_TASK PROMPT_
Transcribe every record in full, keeping it exactly the same.

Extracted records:

..............................

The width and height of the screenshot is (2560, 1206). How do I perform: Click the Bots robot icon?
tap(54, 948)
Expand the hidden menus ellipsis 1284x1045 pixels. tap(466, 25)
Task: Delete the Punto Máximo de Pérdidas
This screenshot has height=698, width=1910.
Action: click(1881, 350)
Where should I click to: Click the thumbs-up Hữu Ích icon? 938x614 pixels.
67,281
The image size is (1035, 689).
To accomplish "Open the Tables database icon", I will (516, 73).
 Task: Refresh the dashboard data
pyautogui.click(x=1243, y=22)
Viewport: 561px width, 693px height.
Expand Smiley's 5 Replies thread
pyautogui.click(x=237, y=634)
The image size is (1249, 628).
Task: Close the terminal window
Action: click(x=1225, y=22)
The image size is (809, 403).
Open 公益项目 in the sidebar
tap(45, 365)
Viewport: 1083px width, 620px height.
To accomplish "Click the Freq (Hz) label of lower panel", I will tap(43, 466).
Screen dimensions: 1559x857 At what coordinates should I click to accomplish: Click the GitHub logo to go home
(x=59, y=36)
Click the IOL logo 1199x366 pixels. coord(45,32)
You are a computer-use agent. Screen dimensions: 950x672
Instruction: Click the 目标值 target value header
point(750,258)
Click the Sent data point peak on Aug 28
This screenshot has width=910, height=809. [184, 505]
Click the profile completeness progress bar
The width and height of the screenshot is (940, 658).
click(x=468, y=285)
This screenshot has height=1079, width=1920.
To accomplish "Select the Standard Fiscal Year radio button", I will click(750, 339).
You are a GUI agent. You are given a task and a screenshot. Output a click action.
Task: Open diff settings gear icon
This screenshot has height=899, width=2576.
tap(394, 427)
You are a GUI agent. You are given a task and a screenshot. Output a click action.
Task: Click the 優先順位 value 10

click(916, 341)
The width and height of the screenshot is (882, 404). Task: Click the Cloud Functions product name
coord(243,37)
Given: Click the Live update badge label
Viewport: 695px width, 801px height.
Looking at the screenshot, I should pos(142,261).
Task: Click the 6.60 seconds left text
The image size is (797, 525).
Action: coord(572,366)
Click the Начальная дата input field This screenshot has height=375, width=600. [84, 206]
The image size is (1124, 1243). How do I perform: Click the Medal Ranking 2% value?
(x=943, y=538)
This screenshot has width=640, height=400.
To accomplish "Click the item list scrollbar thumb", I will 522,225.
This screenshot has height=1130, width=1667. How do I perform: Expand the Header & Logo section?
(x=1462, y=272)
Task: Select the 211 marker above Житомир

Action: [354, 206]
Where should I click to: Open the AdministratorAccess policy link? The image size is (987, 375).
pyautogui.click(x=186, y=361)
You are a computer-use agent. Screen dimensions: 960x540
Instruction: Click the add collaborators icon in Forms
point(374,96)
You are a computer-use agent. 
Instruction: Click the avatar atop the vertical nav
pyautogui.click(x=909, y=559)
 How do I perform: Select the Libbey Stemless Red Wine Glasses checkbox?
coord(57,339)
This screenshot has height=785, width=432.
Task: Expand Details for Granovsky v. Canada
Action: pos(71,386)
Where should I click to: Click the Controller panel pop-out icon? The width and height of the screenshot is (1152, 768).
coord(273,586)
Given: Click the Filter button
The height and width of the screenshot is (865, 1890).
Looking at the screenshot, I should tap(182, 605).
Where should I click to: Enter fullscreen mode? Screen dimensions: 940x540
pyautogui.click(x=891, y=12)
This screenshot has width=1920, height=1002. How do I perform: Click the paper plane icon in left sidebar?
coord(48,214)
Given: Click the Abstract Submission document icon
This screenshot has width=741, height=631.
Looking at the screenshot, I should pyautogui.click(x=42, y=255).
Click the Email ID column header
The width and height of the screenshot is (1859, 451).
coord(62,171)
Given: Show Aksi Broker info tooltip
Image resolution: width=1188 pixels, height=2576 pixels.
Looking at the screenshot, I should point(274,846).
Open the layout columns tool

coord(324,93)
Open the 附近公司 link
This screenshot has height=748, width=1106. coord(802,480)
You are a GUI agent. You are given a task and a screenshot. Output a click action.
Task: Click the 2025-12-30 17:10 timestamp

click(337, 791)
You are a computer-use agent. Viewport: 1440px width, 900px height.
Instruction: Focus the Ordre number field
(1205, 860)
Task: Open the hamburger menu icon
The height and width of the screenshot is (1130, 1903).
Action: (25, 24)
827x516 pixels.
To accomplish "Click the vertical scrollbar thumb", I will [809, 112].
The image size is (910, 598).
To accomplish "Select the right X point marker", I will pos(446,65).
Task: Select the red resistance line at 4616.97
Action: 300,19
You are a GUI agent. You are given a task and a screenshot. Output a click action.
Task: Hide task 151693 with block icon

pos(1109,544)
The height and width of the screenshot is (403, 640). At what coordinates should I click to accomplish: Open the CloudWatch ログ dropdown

..............................

_RESPONSE AREA_
The width and height of the screenshot is (2560, 1206). How do I perform: Click the Bots robot icon?
tap(54, 948)
Expand the hidden menus ellipsis 1284x1045 pixels. tap(466, 25)
Task: Delete the Punto Máximo de Pérdidas
This screenshot has height=698, width=1910.
Action: click(1881, 350)
Where should I click to: Click the thumbs-up Hữu Ích icon? 938x614 pixels.
67,281
The image size is (1035, 689).
To accomplish "Open the Tables database icon", I will (516, 73).
 Task: Refresh the dashboard data
pyautogui.click(x=1243, y=22)
Viewport: 561px width, 693px height.
Expand Smiley's 5 Replies thread
pyautogui.click(x=237, y=634)
The image size is (1249, 628).
Task: Close the terminal window
Action: click(x=1225, y=22)
The image size is (809, 403).
Open 公益项目 in the sidebar
tap(45, 365)
Viewport: 1083px width, 620px height.
To accomplish "Click the Freq (Hz) label of lower panel", I will tap(43, 466).
Screen dimensions: 1559x857 At what coordinates should I click to accomplish: Click the GitHub logo to go home
(x=59, y=36)
Click the IOL logo 1199x366 pixels. coord(45,32)
You are a computer-use agent. Screen dimensions: 950x672
Instruction: Click the 目标值 target value header
point(750,258)
Click the Sent data point peak on Aug 28
This screenshot has width=910, height=809. [184, 505]
Click the profile completeness progress bar
The width and height of the screenshot is (940, 658).
click(x=468, y=285)
This screenshot has height=1079, width=1920.
To accomplish "Select the Standard Fiscal Year radio button", I will click(750, 339).
You are a GUI agent. You are given a task and a screenshot. Output a click action.
Task: Open diff settings gear icon
This screenshot has height=899, width=2576.
tap(394, 427)
You are a GUI agent. You are given a task and a screenshot. Output a click action.
Task: Click the 優先順位 value 10

click(916, 341)
The width and height of the screenshot is (882, 404). Task: Click the Cloud Functions product name
coord(243,37)
Given: Click the Live update badge label
Viewport: 695px width, 801px height.
Looking at the screenshot, I should pos(142,261).
Task: Click the 6.60 seconds left text
The image size is (797, 525).
Action: coord(572,366)
Click the Начальная дата input field This screenshot has height=375, width=600. [84, 206]
The image size is (1124, 1243). How do I perform: Click the Medal Ranking 2% value?
(x=943, y=538)
This screenshot has width=640, height=400.
To accomplish "Click the item list scrollbar thumb", I will 522,225.
This screenshot has height=1130, width=1667. How do I perform: Expand the Header & Logo section?
(x=1462, y=272)
Task: Select the 211 marker above Житомир

Action: [354, 206]
Where should I click to: Open the AdministratorAccess policy link? The image size is (987, 375).
pyautogui.click(x=186, y=361)
You are a computer-use agent. Screen dimensions: 960x540
Instruction: Click the add collaborators icon in Forms
point(374,96)
You are a computer-use agent. 
Instruction: Click the avatar atop the vertical nav
pyautogui.click(x=909, y=559)
 How do I perform: Select the Libbey Stemless Red Wine Glasses checkbox?
coord(57,339)
This screenshot has height=785, width=432.
Task: Expand Details for Granovsky v. Canada
Action: pos(71,386)
Where should I click to: Click the Controller panel pop-out icon? The width and height of the screenshot is (1152, 768).
coord(273,586)
Given: Click the Filter button
The height and width of the screenshot is (865, 1890).
Looking at the screenshot, I should tap(182, 605).
Where should I click to: Enter fullscreen mode? Screen dimensions: 940x540
pyautogui.click(x=891, y=12)
This screenshot has width=1920, height=1002. How do I perform: Click the paper plane icon in left sidebar?
coord(48,214)
Given: Click the Abstract Submission document icon
This screenshot has width=741, height=631.
Looking at the screenshot, I should pyautogui.click(x=42, y=255).
Click the Email ID column header
The width and height of the screenshot is (1859, 451).
coord(62,171)
Given: Show Aksi Broker info tooltip
Image resolution: width=1188 pixels, height=2576 pixels.
Looking at the screenshot, I should point(274,846).
Open the layout columns tool

coord(324,93)
Open the 附近公司 link
This screenshot has height=748, width=1106. coord(802,480)
You are a GUI agent. You are given a task and a screenshot. Output a click action.
Task: Click the 2025-12-30 17:10 timestamp

click(337, 791)
You are a computer-use agent. Viewport: 1440px width, 900px height.
Instruction: Focus the Ordre number field
(1205, 860)
Task: Open the hamburger menu icon
The height and width of the screenshot is (1130, 1903).
Action: (25, 24)
827x516 pixels.
To accomplish "Click the vertical scrollbar thumb", I will [809, 112].
The image size is (910, 598).
To accomplish "Select the right X point marker", I will pos(446,65).
Task: Select the red resistance line at 4616.97
Action: 300,19
You are a GUI agent. You are given a task and a screenshot. Output a click action.
Task: Hide task 151693 with block icon

pos(1109,544)
The height and width of the screenshot is (403, 640). At what coordinates should I click to accomplish: Open the CloudWatch ログ dropdown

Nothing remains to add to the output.